Move to a new location, new environment, new people, new everything. It emphasizes the change in habits and who you are as a person, and leaves room to explore new possibilities and "Burns the bridge", the crutch of your environment that subconsciously reminds you of who you are and how to get back to that same old rut of drug addiction...

It's pretty radical but it proved helpful for me sometimes... but then again I've moved across the country over 6 times, really just a band-aid not a solution.
 
IT takes a long time to feel better. Quitting does not solve anything.
You just have to stick it out, maybe move but maybe just remember the life before drugs. Fill you time with AA meetings, or with hobbies, or games, or shows, or friends, or walks, or like me I solved 90percent of my problems with books.

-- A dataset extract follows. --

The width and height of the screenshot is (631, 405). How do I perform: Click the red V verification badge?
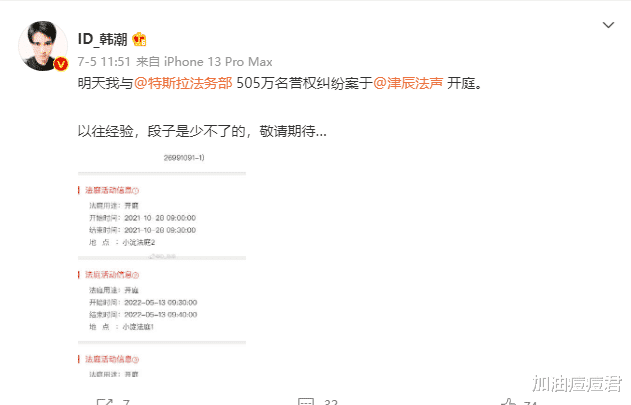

I read. a book a day. Sure its not a life but its keeping me sober now 7months while my body and mind recover.
 
MXE isn't going to "reset" anything; I think you may be confusing it with Iboga.

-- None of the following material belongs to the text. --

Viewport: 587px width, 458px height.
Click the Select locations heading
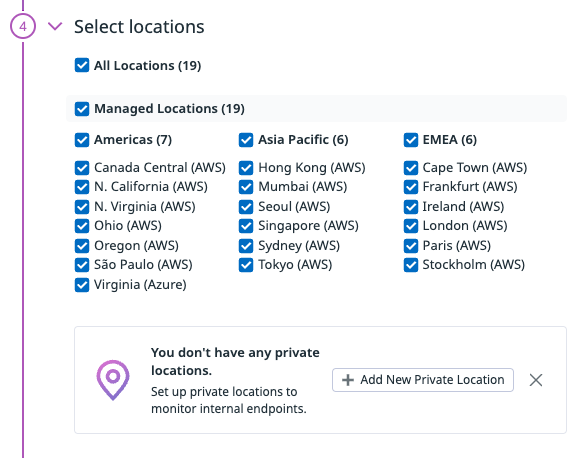[139, 27]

Also, I believe day 2 sober is a bit early to declare you have no desire to do drugs.

Anyway, I wish you the best and hope you find what it is you are looking for. <3
 
I don't think I'm depressed but its very possible. I think its thrown around too much. but I don't feel all happy. Cface, thank you so much, I might need to do something like that, because it did work for me when I moved. I don't really remember my life before drugs, because I had no life, still doing what I was doing before. I feel reset, its like an ego death, but when I was doing 2CE my amphetamine addiction got way worst. It never cured my drug addiction but it was nice. I really do have a desire to correct my problems, trying to do it drug free though. but you're right.
 
weird, i did the same thing, little here and there, then I went for wayyy too much with mxe.
I almost died, felt off for like a week but no big thang, I've been fucked over with drugs
too much to care any more. You'll get better in time man, maybe it's bad timing. just remember the
only way out of your problems is STRAIGHT though them.